The race, Amir Naderi suggests, is born of desperation but carries its own reward. It is in fact its sense of desperation that prevents The Runner becoming a hymn to individualistic enterprise. Amiro has no alternative. He watches a man drag his dying wife from the garbage dump after presumably a lifetime on the tip, and sees the mutilation that can result from working the shark-infested waters. Indulging not at all in neo-realism’s tendency towards pathos, Naderi allows himself little in the way of poignancy either. We have to be alert to catch the significance of the purchase of the light bulb, Amiro’s latest addition to a string of burnt-out bulbs festooning the derelict cabin in which he lives, an attempt to duplicate the illuminations strung round the harbourside cafe to which he is so magnetically drawn.
Amiro is also part ‘wild child’, part of an under-class denied a means of articulating its plight. His jubilant recital of the alphabet to the pounding waves powerfully catches the sense of someone ‘finding a voice’ for the first time. But it is Amiro’s inability to articulate, or perhaps differentiate, his feelings – certainly few confidences are shared, and for the most part his existence is a solitary one – that proves a major stumbling block for the film. Naderi everywhere registers, rather than elucidates, Amiro’s responses. The passionate cry which ends the film, and with which Amiro has greeted the flight of ‘his’ plane, his victory in the race, or his delight at the harbour lights, remains frustratingly ambiguous. The film’s strength, however, lies in its matter-of-fact and non-voyeuristic picture of world, so that we see the wasteland around the port as he sees it and take it similarly for granted.
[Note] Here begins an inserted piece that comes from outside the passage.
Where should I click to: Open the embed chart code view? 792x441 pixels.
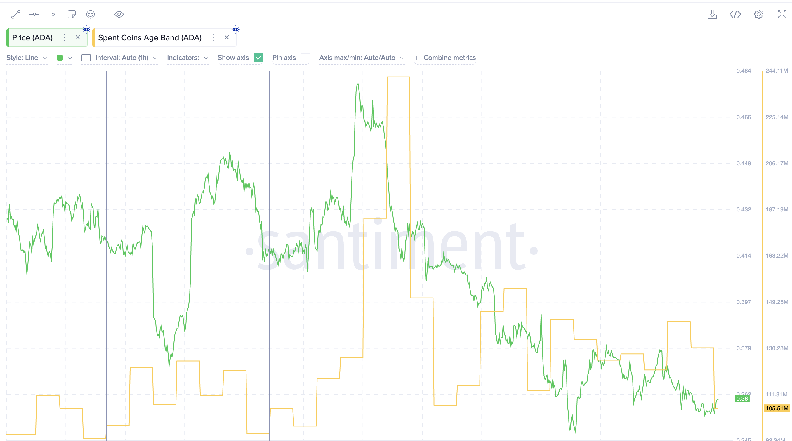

Verina Glaessner, Monthly Film Bulletin, August 1988
THE RUNNER (DAWANDEH)
Director: Amir Naderi
Production Company: Institute for the Intellectual Development of Children and Young People
Executive Producer: Fathola Dalili
Technicians: Ali Asghar Mirzai, Mohammad Mafi, Hassan Karimi, Michael Nedai, Johangir Azad, Ahmed Anwar
Assistant Director: Mohammad Hassanzadeh
Screenplay: Amir Naderi, Behruz Gharibpur
Photography: Firouz Malekzadeh
Camera Operators: Bijan Arfanian, Ali Bageri
Editor: Bahram Beyzaï
Production Designer: Gholam Reza Ramezani
Location Design: Amir Naderi, Mohammad Hassanzadeh
Titles: Abdullah Alimurad, Ali Asgharzadeh, Mohammad Reza Bakhtiari
Sound: Nezam-e-Din Kia’i
Sound Re-recording: Mohammad Haghighi
Sound Sync: Eraj Chahzadi
Cast
Majid Niroumand (Amiro)
Musa Torkizadeh (Musa)
A. Gholamzadeh (uncle Gholam)
Reza Ramezani (Ramezan)
Shirzan Bechkal
Ali Pasdarzadeh
Mehrdad Kabiri
Heydar Nazari
Abed Ostowar
Mohammed Nawazi
Farshid Farshizadeh
Abbas Nazeri
Fred Heilander
Abbas Hashemian
Mohammad Ali Amini
Mohsen Shahmohamadi
Faghihpur
Ardechiri
Behruz Maghsudlu
Iran 1984
94 mins
Digital (restoration)
Restored in 2K from the original negative by Cineric.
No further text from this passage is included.